The project attracts its share of critics.

George Pilkington, a transportation engineer and senior’s advocate who lives on the west side of Atlanta, said he doesn’t want anything to do with the Beltline. He said the project will create huge profits for private developers who own nearby property and want taxpayers to help fund the cost of improvements.

“I’m against the Beltline, and I encourage all my friends to oppose it as well,” Pilkington said.

From the beginning, Atlanta’s strategy to build the Beltline involved building a variety of parks to stoke grassroots support before the more difficult work of installing transit lines in the form of light rail and streetcars. The Beltline has opened a skateboarding park, a Little League baseball diamond on top of a former landfill and a playground on a hill in the Historic Fourth Ward.

The big bet, Leary said, was that residents would eventually ask for more of the Beltline’s pieces to be assembled. The hardest work lies ahead.

“Transit, by everybody’s estimation, is the most expensive, most technically complex, and most difficult to deliver,” Leary said. “Parks and trails were absolutely part of our plan to give people parts of the Atlanta Beltline.”

During negotiations among regional leaders, the Beltline became a favorite target for outer counties looking to poach money for projects.

“The tallest tree is the first to be cut,” Leary said. “We had a very big presence and a brand. What other project on the list has more than 1,500 volunteers working for it every year”

Regardless of whether the one-cent tax passes, the goal is to substantially complete the outer, 22-mile Beltline corridor in a decade.

“People ask, ‘Well, what happens if (the one-cent tax) doesn’t pass?” he said. “We go back to Plan A.”

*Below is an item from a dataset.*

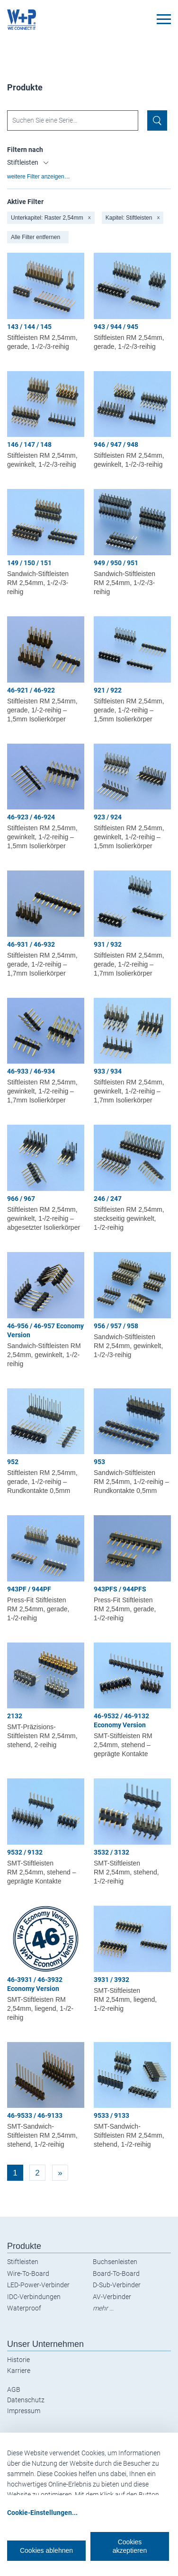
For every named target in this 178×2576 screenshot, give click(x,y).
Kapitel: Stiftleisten (133, 218)
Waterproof (24, 2308)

Atlanta Beltline Inc. ended the 2010 fiscal year with about $11.9 million in cash on hand, down from $25.2 million at the beginning of the year after it paid for numerous projects.

The project has raised $23 million from the federal government and $37 million from private sources including philanthropic foundations.

“The funding is appropriate,” Reed said in an interview with The Atlanta Journal-Constitution. “Our projects are actually going to be built. We have the resources that are necessary to ensure that they are completed.”